Szuka nowego źródła dochodu. Nie starcza jej na rachunki

Joanna Zakrzewska, znana z roli krakowskiej policjantki, nie odpuszcza walki o tantiemy, które według niej należą się aktorom. Wciąż aktywna społecznie była aktorka tłumaczy swoje motywacje.


To już 11 lat bez "W11 - Wydział Śledczy"

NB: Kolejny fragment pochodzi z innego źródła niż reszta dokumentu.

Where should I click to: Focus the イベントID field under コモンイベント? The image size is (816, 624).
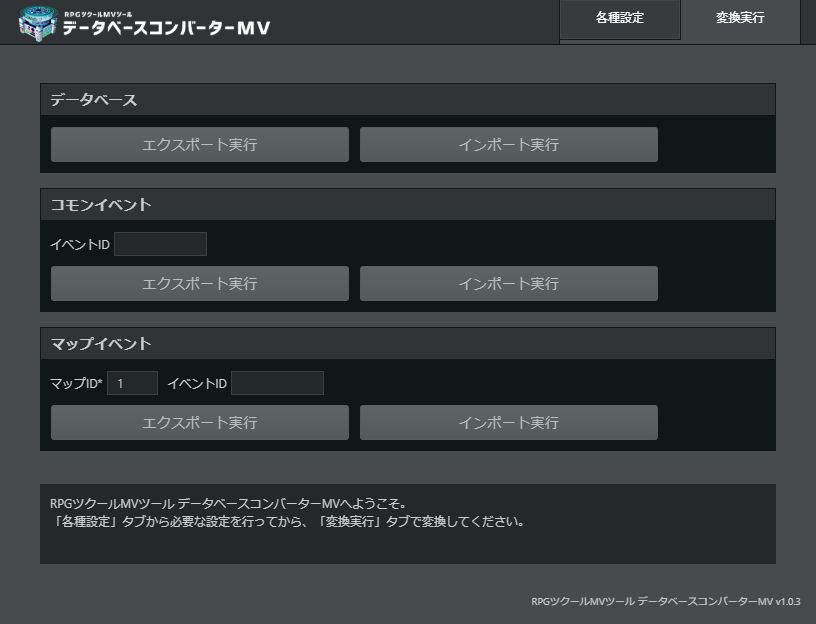pos(160,244)
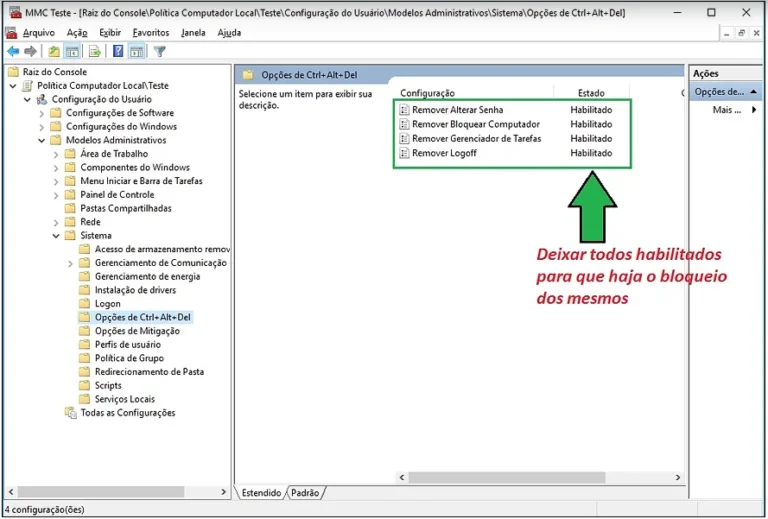Open Help using the blue question mark icon

[x=118, y=51]
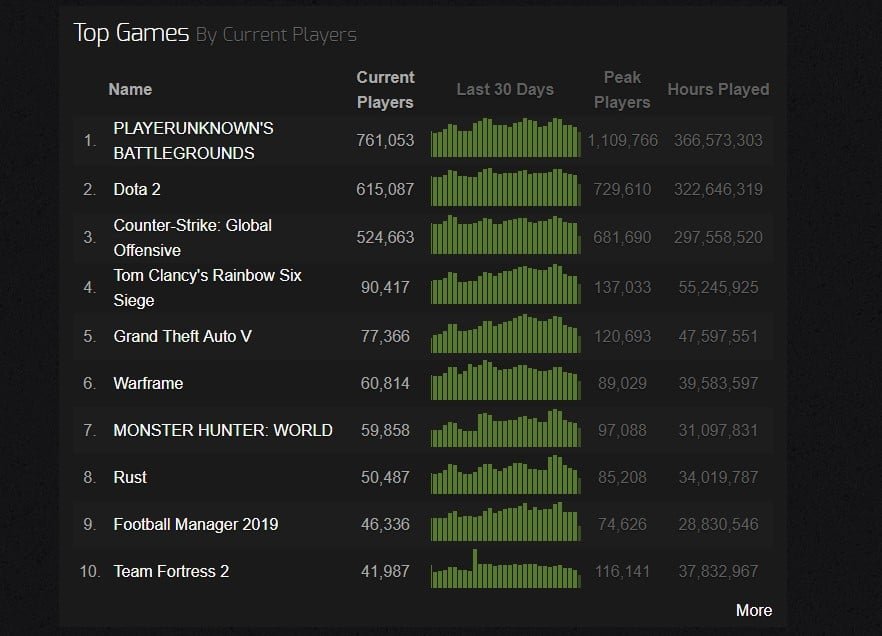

"W11 - Wydział Śledczy" był jednym z pierwszych paradokumentów w Polsce, które elektryzowały widownie. Szybko zdobył ogromną popularność. Polacy z zapartym tchem śledzili kulisy pracy policji, co przekładało się na fenomenalne wyniki oglądalności. Przez dziesięć lat emisji serial gromadził przed telewizorami miliony fanów. Czasami jeden odcinek oglądały nawet cztery miliony telewidzów. W czerwcu minie jedenaście lat od jego zakończenia, ale emocje wokół produkcji wciąż nie opadły.  

Reklama

Okazuje się, że aktorzy z uwielbianego serialu toczą walkę o tantiemy. Chodzi głównie o Joannę Zakrzewską, która należała do obsady serialu od samego początku. W serialu wcielała się w krakowską policjantkę, zajmującą się przestępstwami związanymi z nielegalnymi substancjami. Warto zaznaczyć, że pojawiła się w większości odcinków paradokumentu.  

Po zakończeniu zdjęć do produkcji TVN Zakrzewska podjęła się prowadzenia szkoleń w szkołach, przestrzegających młodzież przed korzystaniem z różnych środków odurzających. Zaczęła również pracę w Wyższej Szkole Zarządzania i Ochrony Pracy w Katowicach. A co robi obecnie?  

"W11 - Wydział Śledczy": Afera z tantiemami. Joanna Zakrzewska żąda 17 mln

Choć spór między gwiazdami "W11 - Wydział Śledczy" a stacją TVN trwa od lat, Joanna Zakrzewska zapowiada, że będą walczyć do skutku. Nie tylko dlatego, że, jej zdaniem, należą im się tantiemy w wysokości 17 milionów złotych, które podzieliliby po równo, ale również dlatego, że nie pozwala jej na to własna moralność. Aktorka podkreśla, że chce walczyć także w imieniu przyszłych pokoleń aktorów, by ci nie musieli już zmagać się z podobną niesprawiedliwością. 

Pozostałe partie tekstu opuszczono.